Both “Tech Inquiry” and “All Source Intelligence Fusion” employ Poulson’s designs for combining open-source information with leaks, disclosures in books and memoirs, and other esoteric data. In addition to going to events like “Trident Spectre” to gather information in person, Poulson builds interactive maps and search engines allowing civilians to identify things like contracting relationships.

A typical “All Source Intelligence Fusion” article from a week ago published information about the Defense Counterintelligence and Security Agency’s program for identifying “inside threats,” i.e. whistleblowers. He also does the electronic version of undercover work, posing for instance as a customer to be pitched the chatroom-surveillance methods of a federal law enforcement contractor:

Left, Poulson’s report on a “whistleblower-hunting system”; Right, Poulson listens to a surveillance contractor’s pitch

Poulson identifies companies like Flashpoint that do surveillance work and shows examples of how groups across the political spectrum, from anti-pipeline protestors to groups opposed to vaccine mandates, are being infiltrated and investigated by firms with longstanding ties to enforcement arms. He follows these actors closely. In a report after the public outing of so-called “Pentagon leaker” Jack Teixiera, for instance, he reminded readers that Flashpoint boasted as recently as recently as last November that it was the “best tool” for Bellingcat, the would-be “citizen journalist” organization that worked with the New York Times to out Teixiera.

The same release noted Bellingcat trained 20 journalists from Radio Free Europe/Radio Liberty in the use of Flashpoint’s Echosec technology, which they said was useful for investigating “the lives of the children of corrupt officials,” among other things. Bellingcat claimed its relationship with Flashpoint ended in 2015, saying it was “insanely expensive,” but Echosec wasn’t acquired by Flashpoint until 2022, so something about this picture is incongruous. Still, these associations likely wouldn’t have been made at all, without someone keeping tabs on the relevant players.

When he’s not following surveillance contractors, Poulson is building tools unlike anything found in the popular press, like an interactive map of “U.S. embassies, naval bases, FBI field offices, ICE ERO/HSI offices, all DEA regional/division offices, and border patrol sectors offices” that allows users to click any icon and access the site’s “data feed of procurement records and/or historical diplomatic cables associated with the particular location.” The example below shows what you get if you select the embassy in Kyiv, and then click through to “procurement” after being presented with a list of relevant records:

INTERACTIVE MAP: Click on the U.S. embassy in Kyiv (top left), see the readout of records/associations (right), then check procurement records (bottom left)

If Bellingcat is a quasi-partner of industry and the defense and intelligence communities in monitoring “threats” in the general public, Poulson’s sites represent a nearly opposite approach. He keeps eyes on the same issues, but big distinctions exist in that he doesn’t use any intrusive surveillance software like facial recognition, and doesn’t partner with national security agencies or contractors. Journalists who work in the national security space who aren’t aware of Poulson’s work would do well to take regular looks at his reports, and to get in the habit of using his databases as resources, as they offer unique context for investigations of secretive entities.

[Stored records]
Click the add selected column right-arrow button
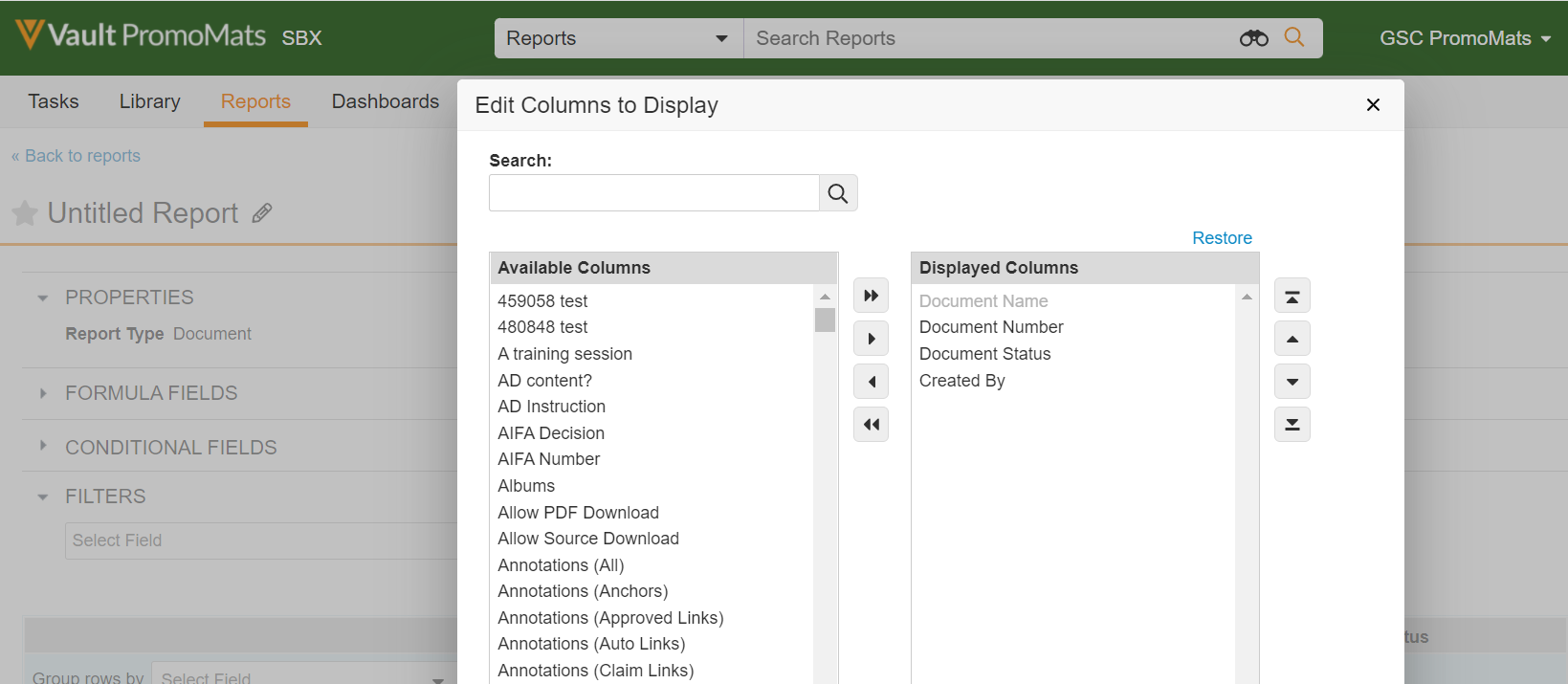This screenshot has width=1568, height=684. (x=871, y=339)
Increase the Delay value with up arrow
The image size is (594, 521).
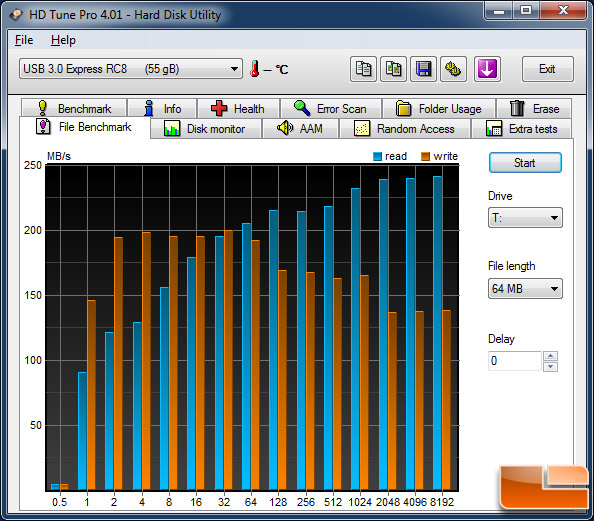pyautogui.click(x=550, y=356)
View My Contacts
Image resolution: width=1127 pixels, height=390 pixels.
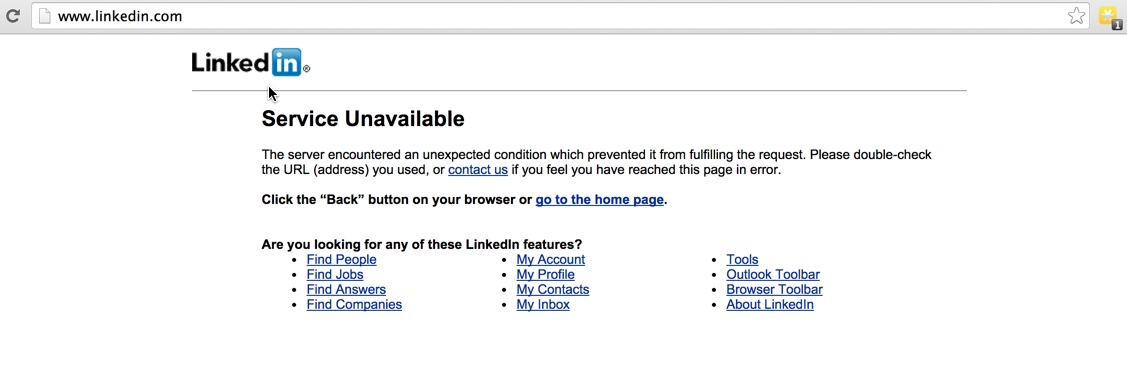[553, 289]
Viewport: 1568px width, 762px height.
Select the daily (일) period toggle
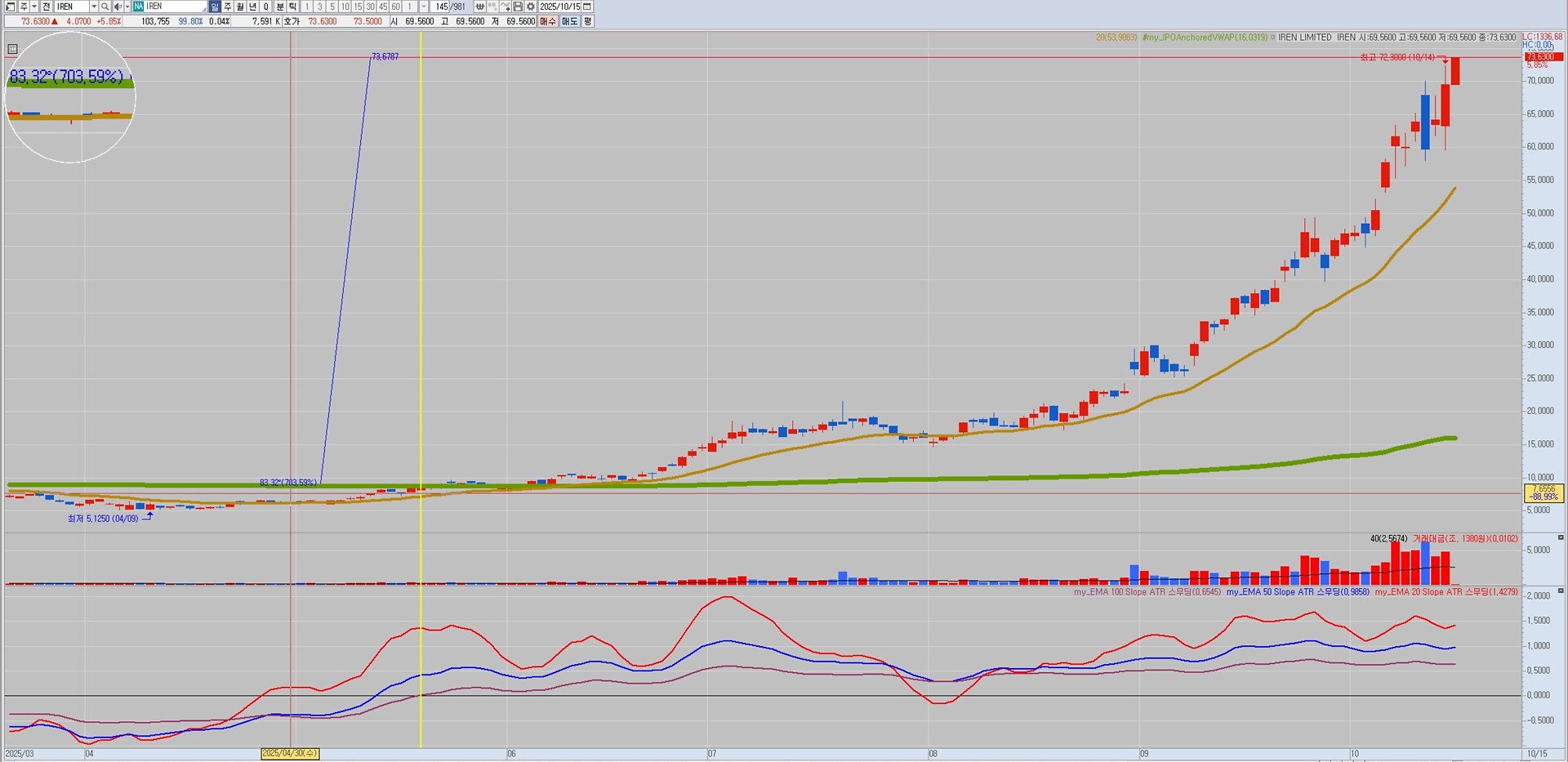click(215, 7)
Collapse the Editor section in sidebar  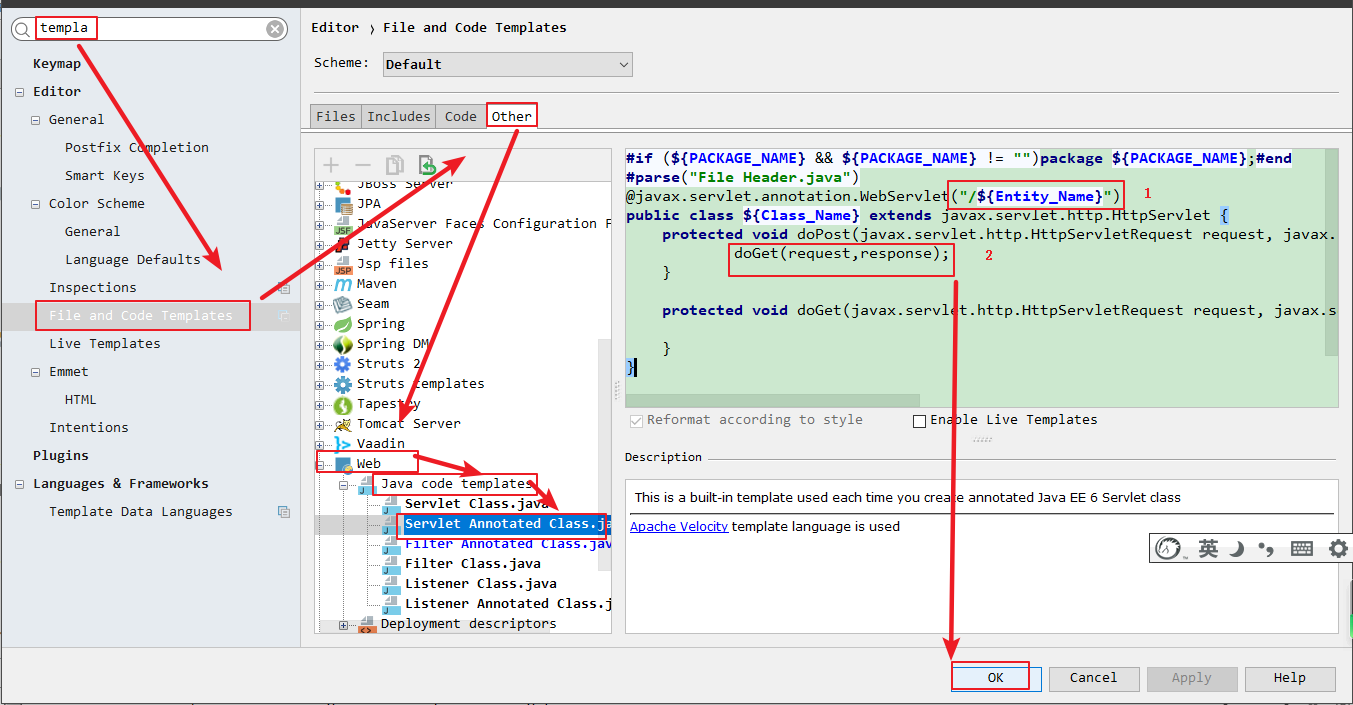pos(20,92)
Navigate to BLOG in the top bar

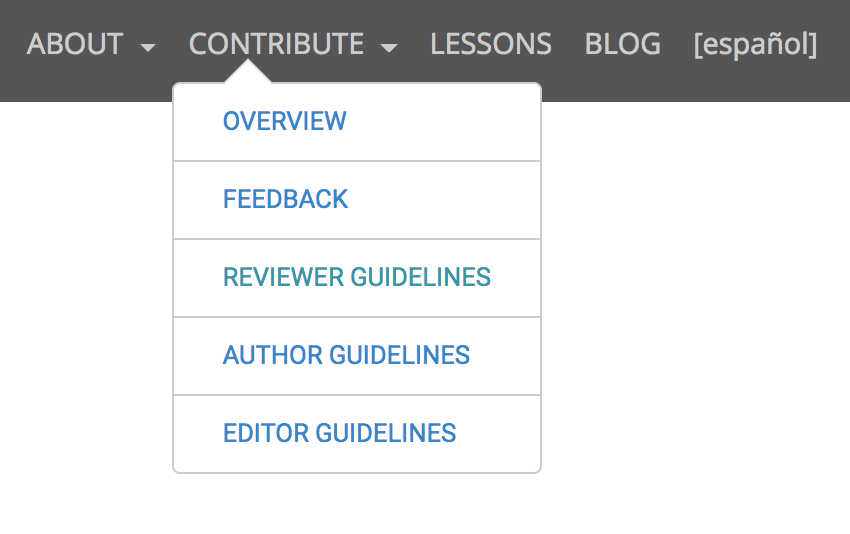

> _HOW TO COMPLETE THIS TASK_:
Reproduce the passage of the excerpt on Poulson's research that starts with "INTERACTIVE MAP: Click" and goes on through "records (bottom left)".

> _RESPONSE TO THIS EXERCISE_:
INTERACTIVE MAP: Click on the U.S. embassy in Kyiv (top left), see the readout of records/associations (right), then check procurement records (bottom left)